Crawford recently underwent a criminal responsibility evaluation, also known as an insanity evaluation, to determine his mental state at the time of the alleged crimes in December 2016. The forensic examiner who performed the evaluation opinioned that Crawford was “actively psychotic at the time of the charged offenses and that his actions were the product of his psychosis,” O’Connell wrote. Psychosis is a mental or physical illness that can cause someone to lose touch with reality and hallucinate.
O’Connell requested the insanity evaluation after Merrimack County Superior Court Judge John Kissinger Jr. found this spring that Crawford is now mentally competent to stand trial on charges of attempted murder, arson, first-degree assault, reckless conduct and criminal mischief.
The ruling reversed a February 2017 decision from Concord District Court Judge Kristin Spath, who ordered that Crawford was mentally incompetent to stand trial in the same case. While attorneys had reached an agreement on competency at that time, they continued to say that Crawford is “potentially restorable,” leaving open the question of his status in the future.
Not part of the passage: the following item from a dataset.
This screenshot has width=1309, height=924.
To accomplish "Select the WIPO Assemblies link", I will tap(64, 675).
For more than a year and a half, Crawford has received mental health treatment and counseling services at the state’s psychiatric hospital in Concord, where he was involuntarily committed after his arrest and the initial competency ruling. State Forensic Examiner Jennifer Mayer Cox, who evaluated Crawford on several occasions, testified in superior court in late April that Crawford has made noticeable improvements under the state hospital’s care and would be fit to stand trial if given certain accommodations.
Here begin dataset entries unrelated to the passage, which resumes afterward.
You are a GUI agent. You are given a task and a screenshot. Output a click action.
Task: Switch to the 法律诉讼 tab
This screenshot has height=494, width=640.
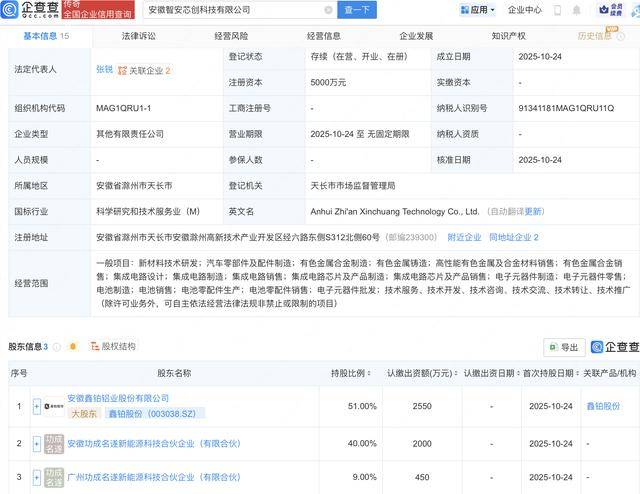pyautogui.click(x=138, y=35)
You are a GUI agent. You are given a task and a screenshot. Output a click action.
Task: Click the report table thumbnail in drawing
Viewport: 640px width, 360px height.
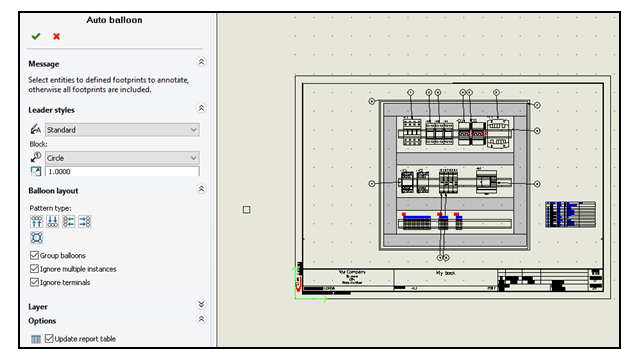tap(570, 214)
However, a trial is now an unlikely path forward. If attorneys on both sides agree with the results of the criminal responsibility evaluation, Crawford will be committed without a trial.
Crawford is accused of trying to kill his sister, Tamika Crawford, in the early-morning hours of Dec. 15, 2016, by dousing her with a flammable liquid and lighting it, also catching their home at 66 Woodbine Ave., on fire. She suffered severe burns, requiring treatment at a Boston hospital.
When police arrived at the scene on Dec. 15, 2016, they found Tamika lying in a snowbank outside, with her two young sons and her brother standing nearby.
“I did it, I lit her on fire,” Crawford allegedly told Concord police Officer Brendan Ryder.
Ryder wrote in a sworn affidavit that Crawford displayed “very little affect and expressed no emotion.”
Crawford was formerly declared unfit to stand trial in a different case in 2015. He was charged in December 2014 with simple assault and resisting arrest at his apartment at the time on Pitman Street in Concord, when police said he struggled with and attempted to fight officers responding to his home.